We started this blog in October, 2004, as a way for people in my research group to share ideas, and for us to promote and elicit comments on our work. I soon came to regret that we hadn’t started a year or so earlier; it appears that, up to 2003, all the blogs linked to all the other blogs. Starting in 2004 or so, the bigtime blogs mostly stopped updating their blogroll. (Luckily for us, Marginal Revolution didn’t get the memo.) On the other hand, we benefited from late entry in having a sense of what we wanted the blog to be like. If I’d started blogging in 2002 or 2003, I suspect I would’ve been like just about everybody else and spewed out my political opinions on everything. By the end of 2004, I’d seen enough blogs that did that, and I realized we could make more of a contribution by keeping it more focused, keeping political bloviating, sarcasm, and academic gossip to a minimum.

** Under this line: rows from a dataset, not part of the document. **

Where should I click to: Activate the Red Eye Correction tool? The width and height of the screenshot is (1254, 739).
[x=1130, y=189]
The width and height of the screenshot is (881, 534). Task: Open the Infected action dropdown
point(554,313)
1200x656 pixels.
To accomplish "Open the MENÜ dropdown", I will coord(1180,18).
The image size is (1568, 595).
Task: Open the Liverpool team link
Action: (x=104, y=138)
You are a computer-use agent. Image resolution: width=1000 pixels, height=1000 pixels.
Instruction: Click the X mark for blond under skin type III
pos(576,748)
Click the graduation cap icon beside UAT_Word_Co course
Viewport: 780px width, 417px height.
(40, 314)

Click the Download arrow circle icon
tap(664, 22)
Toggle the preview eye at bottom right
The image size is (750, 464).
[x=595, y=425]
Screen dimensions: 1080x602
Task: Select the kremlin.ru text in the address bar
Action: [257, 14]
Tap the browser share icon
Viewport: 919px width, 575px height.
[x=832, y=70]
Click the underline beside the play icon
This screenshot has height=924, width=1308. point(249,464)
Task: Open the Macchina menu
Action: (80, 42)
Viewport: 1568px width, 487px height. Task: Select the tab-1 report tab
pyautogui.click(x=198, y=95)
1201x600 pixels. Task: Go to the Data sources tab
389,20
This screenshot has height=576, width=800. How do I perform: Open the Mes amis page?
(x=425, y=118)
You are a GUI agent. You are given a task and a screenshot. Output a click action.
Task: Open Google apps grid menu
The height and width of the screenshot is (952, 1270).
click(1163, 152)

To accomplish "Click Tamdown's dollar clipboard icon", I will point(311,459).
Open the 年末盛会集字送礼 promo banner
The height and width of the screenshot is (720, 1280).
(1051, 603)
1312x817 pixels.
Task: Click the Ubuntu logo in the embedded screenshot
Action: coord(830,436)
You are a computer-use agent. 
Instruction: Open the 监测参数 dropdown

Just to be clear: I’m not slammin those other kinds of blogs. Political opinions are great, and I think we really can learn from seeing ideas we agree with (or disagree with) expressed well and with emotion. Sarcasm is great too; it’s what makes a peanut-butter-and-sandpaper sandwich worth eating, or something like that. And, hey, I love academic gossip; it’s even more fun than reading about celebrities. These just aren’t the best ways for me personally to contribute to the discourse.

When I started with the blog, I figured that if we were ever low on material, I could just link to my old articles, one at a time. But it’s rarely come to this; in fact, I don’t always get around to blogging my new articles and books right when they come out. The #1 freebie is that things I used to put in one-on-one emails or in referee reports, now I put on the blog so everyone can see. Much more efficient, I think. The only bad thing about the blog–other than the time it takes up–is that now I get occasional emails from people informing me of developments in the sociobiology of human sex ratios. A small price to pay, I’d say.

2 thoughts on “A half-decade of blogging

  1. Thank you for keeping "political bloviating, sarcasm, and academic gossip to a minimum."

    Sometimes it seems like almost ALL blogs out there are strongly politically slanted and their writers openly insult different people and things in each entry. It is starting to get a little old.

    Thank you for always keeping this blog fresh.